**TASK REQUIREMENTS:** Reproduce nothing but the closing run of lines: the line with "SegaMD (235, 163)" and each line that follows it to the end of the data.

**MATERIAL SHOWN:**
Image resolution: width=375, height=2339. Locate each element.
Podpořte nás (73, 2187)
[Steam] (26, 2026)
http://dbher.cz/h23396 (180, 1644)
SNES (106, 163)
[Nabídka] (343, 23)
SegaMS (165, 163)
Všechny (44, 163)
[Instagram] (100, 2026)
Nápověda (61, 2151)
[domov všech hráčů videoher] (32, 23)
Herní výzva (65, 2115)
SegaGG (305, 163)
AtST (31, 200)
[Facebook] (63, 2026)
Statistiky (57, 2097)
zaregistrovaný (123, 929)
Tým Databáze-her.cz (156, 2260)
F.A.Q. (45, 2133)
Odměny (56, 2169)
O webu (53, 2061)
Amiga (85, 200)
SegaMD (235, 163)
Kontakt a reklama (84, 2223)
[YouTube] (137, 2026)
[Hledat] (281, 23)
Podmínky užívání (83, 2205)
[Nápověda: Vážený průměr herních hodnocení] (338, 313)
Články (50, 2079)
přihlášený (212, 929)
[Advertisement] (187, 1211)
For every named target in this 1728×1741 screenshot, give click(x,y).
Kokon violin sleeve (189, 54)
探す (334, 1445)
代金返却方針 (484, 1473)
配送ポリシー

**RESULT OF THE TASK:**
SegaMD (235, 163)
Kontakt a reklama (84, 2223)
[YouTube] (137, 2026)
[Hledat] (281, 23)
Podmínky užívání (83, 2205)
[Nápověda: Vážený průměr herních hodnocení] (338, 313)
Články (50, 2079)
přihlášený (212, 929)
[Advertisement] (187, 1211)
For every named target in this 1728×1741 screenshot, give click(x,y).
Kokon violin sleeve (189, 54)
探す (334, 1445)
代金返却方針 (484, 1473)
配送ポリシー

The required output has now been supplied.